LDL Cholesterol and Atherosclerosis

LDL particles transport cholesterol from the liver to peripheral tissues. When present in excess, LDL particles penetrate the arterial endothelium and deposit cholesterol in the vessel wall. Over time, this cholesterol accumulation, combined with inflammatory processes, creates atherosclerotic plaques that narrow arteries and can rupture to cause heart attacks. LDL-C measures total cholesterol mass, but the actual risk driver is particle number (measured by ApoB). This discordance explains why some patients with "normal" LDL-C still have events.

1

Not the Whole Story

LDL-C and ApoB are discordant in about 20% of people. When they disagree, ApoB better predicts risk.

2

Highly Treatable

Statins reduce LDL-C by 30-50%. PCSK9 inhibitors can reduce it by an additional 50-60% on top of statins.

Optimal LDL Cholesterol Benchmarks

Functional Range (Cardiovascular Focused) Optimal: < 100 mg/dL; High-risk patients: < 70 mg/dL
Standard Lab Range Standard: < 130 mg/dL (desirable); 130-159 borderline high; >= 160 high

Common Questions

Is LDL cholesterol still important if I test ApoB?

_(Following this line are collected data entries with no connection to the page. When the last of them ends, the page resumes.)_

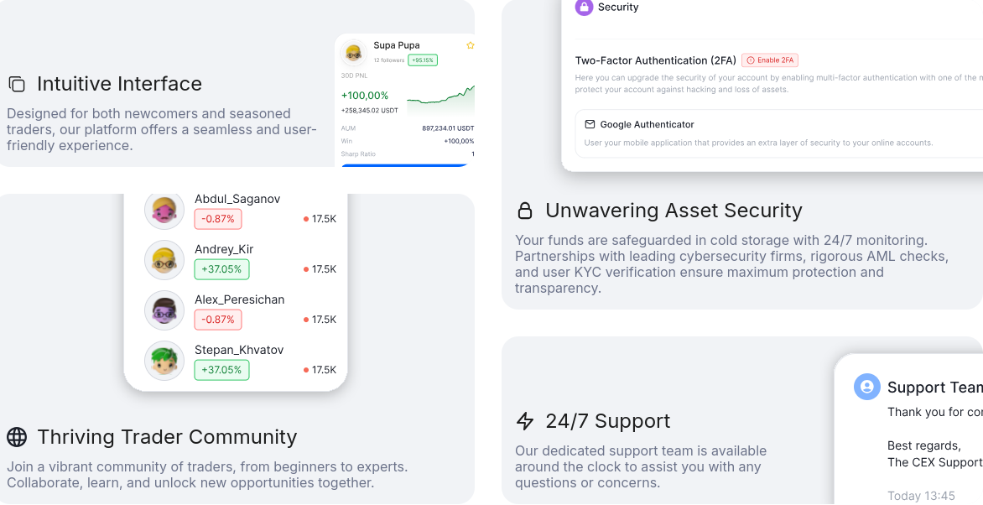Click the globe icon beside Thriving Trader Community
Viewport: 983px width, 505px height.
16,437
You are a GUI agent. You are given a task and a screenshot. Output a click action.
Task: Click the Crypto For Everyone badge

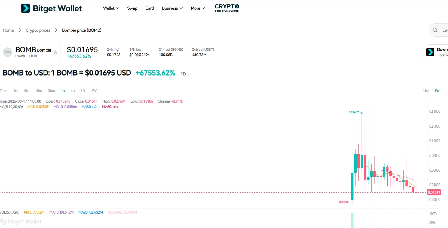(226, 8)
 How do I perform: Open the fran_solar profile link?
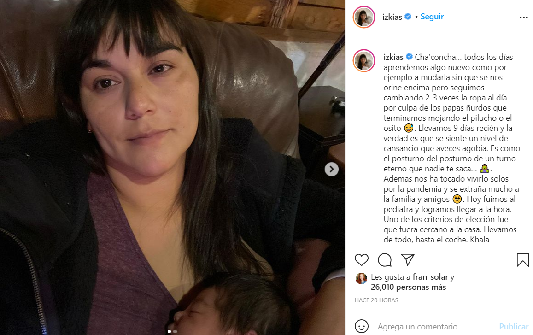coord(430,277)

Yes. LDL-C remains useful for treatment monitoring and is the primary target for statin therapy guidelines. But ApoB provides the more accurate risk assessment.

What is the difference between LDL-C and LDL-P?

LDL-C measures cholesterol mass inside LDL particles. LDL-P (or ApoB) counts the number of particles. Two people can have the same LDL-C but very different particle counts.